Repeat steps 3 through 5, but set Number of Lags to
2
instead.
The test results appear in the Results table of the ARCH(CHFDiff) document.
The tests reject the null hypothesis of no ARCH effects against the
alternative models. This result suggests specifying a conditional variance model
for CHFDiff
containing at least two ARCH lags.
Conditional variance models with two ARCH lags are locally equivalent to models
with one ARCH and one GARCH lag. Consider GARCH(1,1), EGARCH(1,1), and GJR(1,1)
models for CHFDiff
.
Estimate GARCH Model
Specify a GARCH(1,1) model and fit it to the
CHFDiff
series.
In the Time Series pane, select the
CHFDiff
time series.Click the Econometric Modeler tab. Then, in the Models section, click the arrow to display the models gallery.

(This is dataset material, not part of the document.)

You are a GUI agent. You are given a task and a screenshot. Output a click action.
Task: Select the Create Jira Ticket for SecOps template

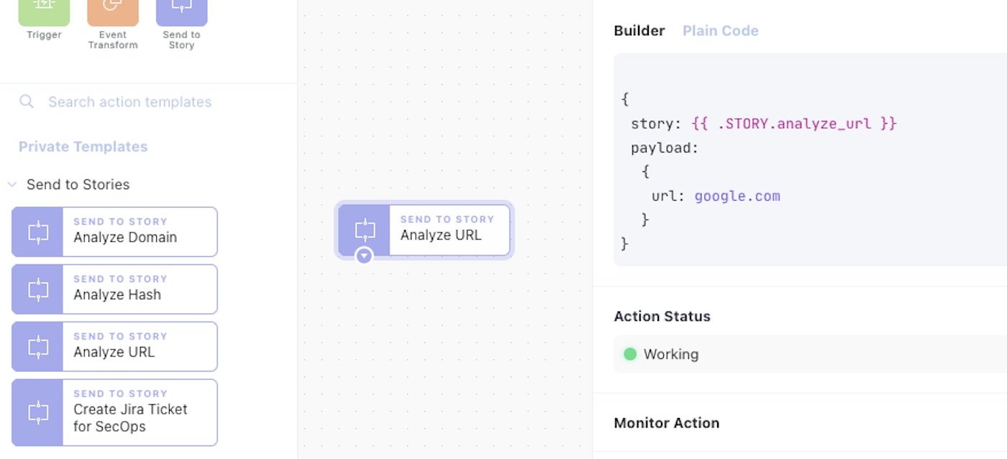pos(129,417)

In the models gallery, in the GARCH Models section, click GARCH.
In the GARCH Model Parameters dialog box, on the Lag Order tab:
Set GARCH Degree to
1
.Set ARCH Degree to
1
.Click Estimate.
The model variable GARCH_CHFDiff appears in the Models pane, its value appears in the Preview pane, and its estimation summary appears in the Model Summary(GARCH_CHFDiff) document.
Specify and Estimate EGARCH Model
Specify an EGARCH(1,1) model containing a leverage term at the first lag, and
fit the model to the CHFDiff
series.
In the Time Series pane, select the
CHFDiff
time series.On the Econometric Modeler tab, in the Models section, click the arrow to display the models gallery.
In the models gallery, in the GARCH Models section, click EGARCH.
In the EGARCH Model Parameters dialog box, on the Lag Order tab:
Set GARCH Degree to
1
.Set ARCH Degree to
1
. Consequently, the app includes a corresponding leverage lag. You can remove or adjust leverage lags on the Lag Vector tab.
Click Estimate.
The model variable EGARCH_CHFDiff appears in the Models pane, its value appears in the Preview pane, and its estimation summary appears in the Model Summary(EGARCH_CHFDiff) document.
Specify and Estimate GJR Model
Specify a GJR(1,1) model containing a leverage term at the first lag, and fit
the model to the CHFDiff
series.
In the Time Series pane, select the
CHFDiff
time series.On the Econometric Modeler tab, in the Models section, click the arrow to display the models gallery.
In the models gallery, in the GARCH Models section, click GJR.
In the GJR Model Parameters dialog box, on the Lag Order tab:
Set GARCH Degree to
1
.Set ARCH Degree to
1
. Consequently, the app includes a corresponding leverage lag. You can remove or adjust leverage lags on the Lag Vector tab.Click Estimate.
The model variable GJR_CHFDiff appears in the Models pane, its value appears in the Preview pane, and its estimation summary appears in the Model Summary(GJR_CHFDiff) document.
Choose Model
Choose the model with the best parsimonious in-sample fit. Base your decision on the model yielding the minimal Akaike information criterion (AIC). The table shows the AIC fit statistics of the estimated models, as given in the Goodness of Fit section of the estimation summary of each model.
Model | AIC |
---|---|
GARCH(1,1) | -28730 |
EGARCH(1,1) | -28726 |
GJR(1,1) | -28737 |
The GJR(1,1) model yields the minimal BIC value. Therefore, it has the best parsimonious in-sample fit of all the estimated models.